Top of INFORMATION GIVEN

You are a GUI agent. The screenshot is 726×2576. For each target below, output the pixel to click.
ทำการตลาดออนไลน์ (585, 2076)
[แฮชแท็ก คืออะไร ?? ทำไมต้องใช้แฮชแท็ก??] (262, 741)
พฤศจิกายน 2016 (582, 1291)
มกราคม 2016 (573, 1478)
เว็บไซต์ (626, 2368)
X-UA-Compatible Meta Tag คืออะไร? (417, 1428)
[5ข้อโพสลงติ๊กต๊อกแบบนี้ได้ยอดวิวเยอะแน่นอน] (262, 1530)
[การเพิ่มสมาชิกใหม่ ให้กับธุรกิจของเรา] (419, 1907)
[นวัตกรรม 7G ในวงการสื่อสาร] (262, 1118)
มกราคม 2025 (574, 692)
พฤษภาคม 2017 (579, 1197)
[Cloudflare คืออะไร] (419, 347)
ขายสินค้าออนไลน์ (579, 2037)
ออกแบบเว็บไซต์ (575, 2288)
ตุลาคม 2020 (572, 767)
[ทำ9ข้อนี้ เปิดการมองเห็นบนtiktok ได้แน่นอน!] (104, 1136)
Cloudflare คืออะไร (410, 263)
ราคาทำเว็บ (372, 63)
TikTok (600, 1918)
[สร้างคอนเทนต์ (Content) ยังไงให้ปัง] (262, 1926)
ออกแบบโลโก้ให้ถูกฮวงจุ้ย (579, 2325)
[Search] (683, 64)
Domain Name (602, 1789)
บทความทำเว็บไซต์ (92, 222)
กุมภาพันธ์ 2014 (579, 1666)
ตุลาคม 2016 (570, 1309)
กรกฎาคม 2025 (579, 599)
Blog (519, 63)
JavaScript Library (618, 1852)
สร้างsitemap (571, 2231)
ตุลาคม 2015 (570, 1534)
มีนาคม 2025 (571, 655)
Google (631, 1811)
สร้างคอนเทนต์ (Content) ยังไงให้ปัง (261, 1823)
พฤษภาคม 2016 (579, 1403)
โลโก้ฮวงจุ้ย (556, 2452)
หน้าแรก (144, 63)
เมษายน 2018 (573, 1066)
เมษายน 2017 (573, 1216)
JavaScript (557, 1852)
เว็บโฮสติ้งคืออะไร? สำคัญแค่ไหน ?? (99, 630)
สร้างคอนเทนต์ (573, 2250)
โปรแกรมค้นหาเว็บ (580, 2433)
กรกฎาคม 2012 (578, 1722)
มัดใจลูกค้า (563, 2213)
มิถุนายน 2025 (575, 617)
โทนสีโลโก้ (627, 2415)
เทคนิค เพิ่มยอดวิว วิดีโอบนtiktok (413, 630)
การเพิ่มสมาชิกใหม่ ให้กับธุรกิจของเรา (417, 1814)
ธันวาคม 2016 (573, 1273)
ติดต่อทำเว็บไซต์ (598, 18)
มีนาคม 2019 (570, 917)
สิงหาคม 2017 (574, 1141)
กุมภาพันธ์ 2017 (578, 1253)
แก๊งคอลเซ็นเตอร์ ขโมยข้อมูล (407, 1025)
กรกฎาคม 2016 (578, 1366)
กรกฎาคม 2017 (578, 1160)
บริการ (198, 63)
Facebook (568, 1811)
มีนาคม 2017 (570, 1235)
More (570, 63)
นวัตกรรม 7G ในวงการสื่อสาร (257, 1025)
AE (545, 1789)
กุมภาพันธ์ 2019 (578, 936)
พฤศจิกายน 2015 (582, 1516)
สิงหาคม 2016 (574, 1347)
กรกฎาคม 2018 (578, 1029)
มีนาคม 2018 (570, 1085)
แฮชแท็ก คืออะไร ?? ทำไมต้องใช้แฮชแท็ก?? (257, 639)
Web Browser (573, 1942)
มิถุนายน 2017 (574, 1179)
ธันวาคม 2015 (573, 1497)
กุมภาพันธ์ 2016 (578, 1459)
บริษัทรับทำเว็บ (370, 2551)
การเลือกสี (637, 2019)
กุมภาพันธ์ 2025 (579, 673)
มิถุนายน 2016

Bottom of INFORMATION GIVEN

All that belongs in the answer is the lines from the start of the entries above through the line containing "เว็บโฮสติ้งคืออะไร? สำคัญแค่ไหน ?? (99, 630)", each given exactly.

* **REPLY**
You are a GUI agent. The screenshot is 726×2576. For each target below, output the pixel to click.
ทำการตลาดออนไลน์ (585, 2076)
[แฮชแท็ก คืออะไร ?? ทำไมต้องใช้แฮชแท็ก??] (262, 741)
พฤศจิกายน 2016 (582, 1291)
มกราคม 2016 (573, 1478)
เว็บไซต์ (626, 2368)
X-UA-Compatible Meta Tag คืออะไร? (417, 1428)
[5ข้อโพสลงติ๊กต๊อกแบบนี้ได้ยอดวิวเยอะแน่นอน] (262, 1530)
[การเพิ่มสมาชิกใหม่ ให้กับธุรกิจของเรา] (419, 1907)
[นวัตกรรม 7G ในวงการสื่อสาร] (262, 1118)
มกราคม 2025 (574, 692)
พฤษภาคม 2017 (579, 1197)
[Cloudflare คืออะไร] (419, 347)
ขายสินค้าออนไลน์ (579, 2037)
ออกแบบเว็บไซต์ (575, 2288)
ตุลาคม 2020 (572, 767)
[ทำ9ข้อนี้ เปิดการมองเห็นบนtiktok ได้แน่นอน!] (104, 1136)
Cloudflare คืออะไร (410, 263)
ราคาทำเว็บ (372, 63)
TikTok (600, 1918)
[สร้างคอนเทนต์ (Content) ยังไงให้ปัง] (262, 1926)
ออกแบบโลโก้ให้ถูกฮวงจุ้ย (579, 2325)
[Search] (683, 64)
Domain Name (602, 1789)
บทความทำเว็บไซต์ (92, 222)
กุมภาพันธ์ 2014 (579, 1666)
ตุลาคม 2016 (570, 1309)
กรกฎาคม 2025 (579, 599)
Blog (519, 63)
JavaScript Library (618, 1852)
สร้างsitemap (571, 2231)
ตุลาคม 2015 (570, 1534)
มีนาคม 2025 (571, 655)
Google (631, 1811)
สร้างคอนเทนต์ (Content) ยังไงให้ปัง (261, 1823)
พฤษภาคม 2016 (579, 1403)
โลโก้ฮวงจุ้ย (556, 2452)
หน้าแรก (144, 63)
เมษายน 2018 (573, 1066)
เมษายน 2017 (573, 1216)
JavaScript (557, 1852)
เว็บโฮสติ้งคืออะไร? สำคัญแค่ไหน ?? (99, 630)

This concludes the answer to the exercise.